Les sénateurs ont, rappelons-le, voté trente articles conformes à ceux adoptés en première lecture. Parmi les dispositions qui y figurent et qui nous rassemblent, citons les précisions relatives aux conditions d’emploi des artistes du spectacle vivant par les collectivités territoriales, la consécration des fonds régionaux d’art contemporain ou encore les mesures relatives aux conseils d’architecture, d’urbanisme et de l’environnement.
Nos travaux en commission, dans le cadre de la deuxième lecture par notre assemblée, ont également permis de revenir sur certains articles, de les rétablir ou de les améliorer.
Pour aborder l’ensemble de ce texte, tel qu’il a été adopté par la commission en vue de cette séance – et après, donc, moult consécrations, rectificatifs, remaniements et réintroductions –, je souhaite m’exprimer sur plusieurs points.
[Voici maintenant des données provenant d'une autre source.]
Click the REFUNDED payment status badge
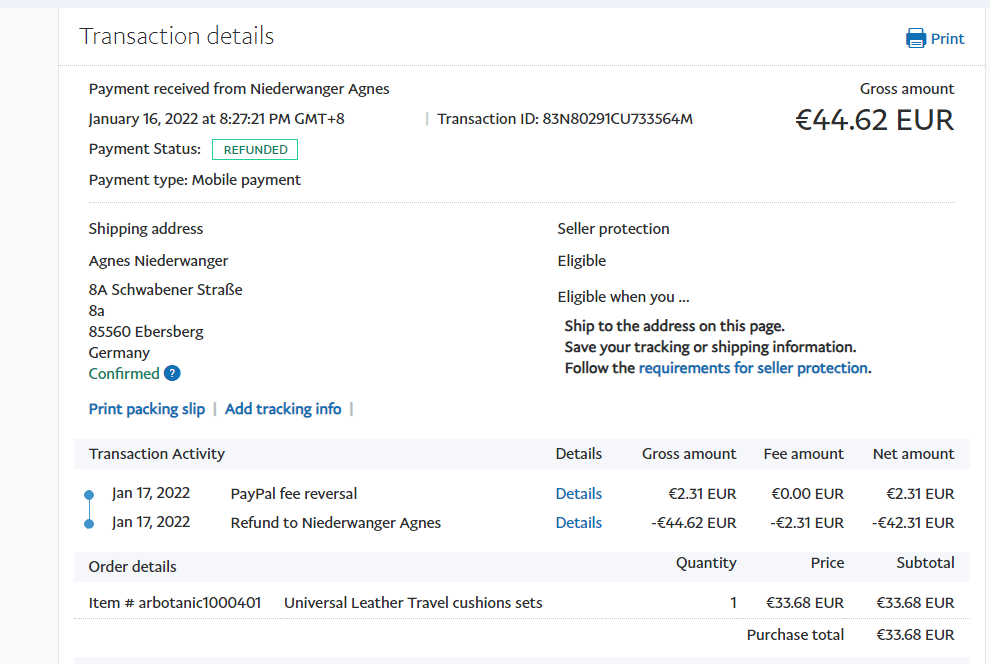This screenshot has width=990, height=664. point(255,150)
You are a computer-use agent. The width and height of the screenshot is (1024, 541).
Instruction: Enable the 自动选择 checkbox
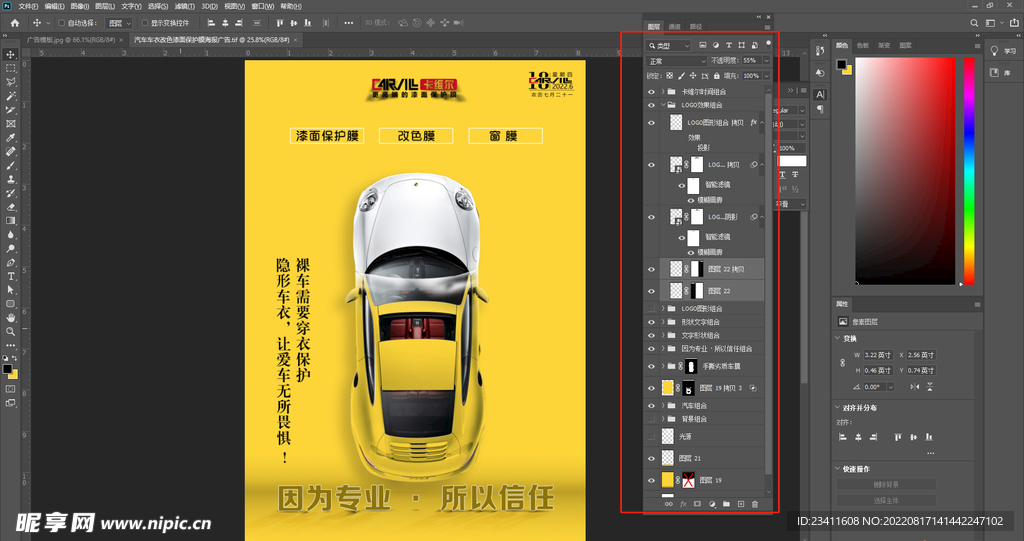tap(61, 22)
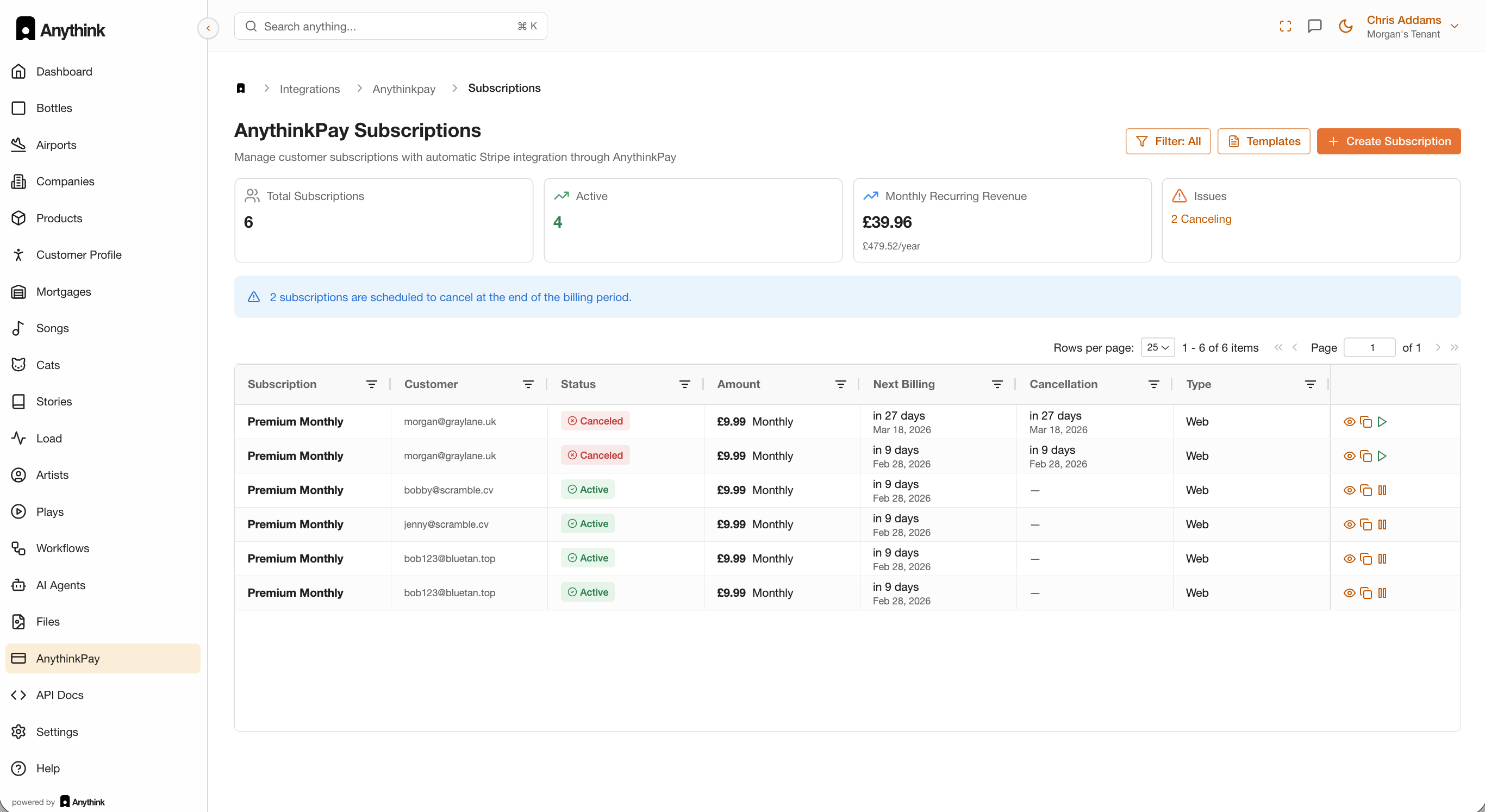Click the fullscreen toggle icon in header

(x=1285, y=27)
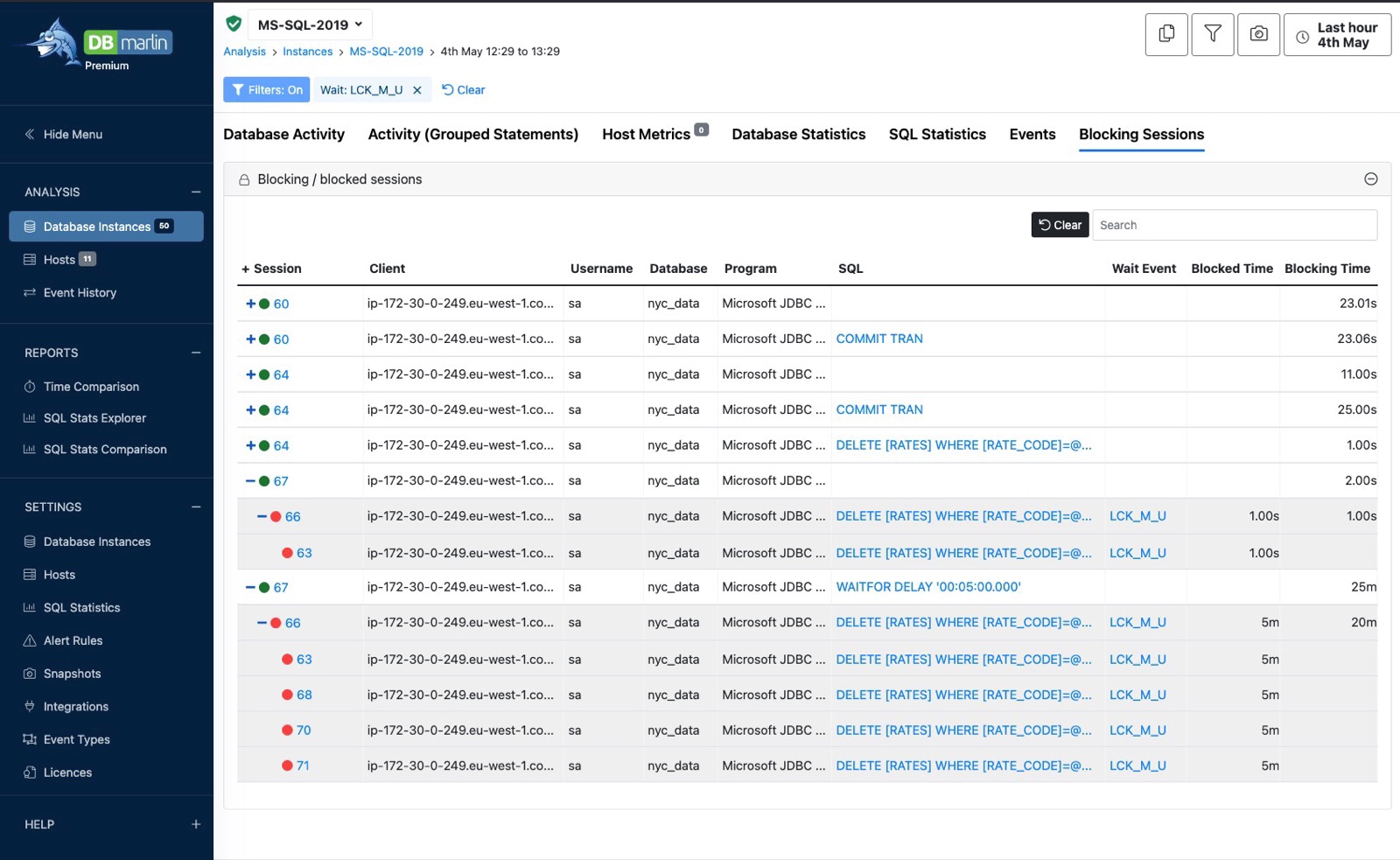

En premier lieu, je me réjouis de ce que les articles 1er et 1er bis prévoient que la création artistique, de même que sa diffusion, sont libres. Dans la période troublée que nous traversons, et à l’heure où la liberté en matière culturelle est dramatiquement attaquée, cette affirmation prend tout son sens. Nous sommes un certain nombre à l’avoir dit ici, mais le répéter est nécessaire.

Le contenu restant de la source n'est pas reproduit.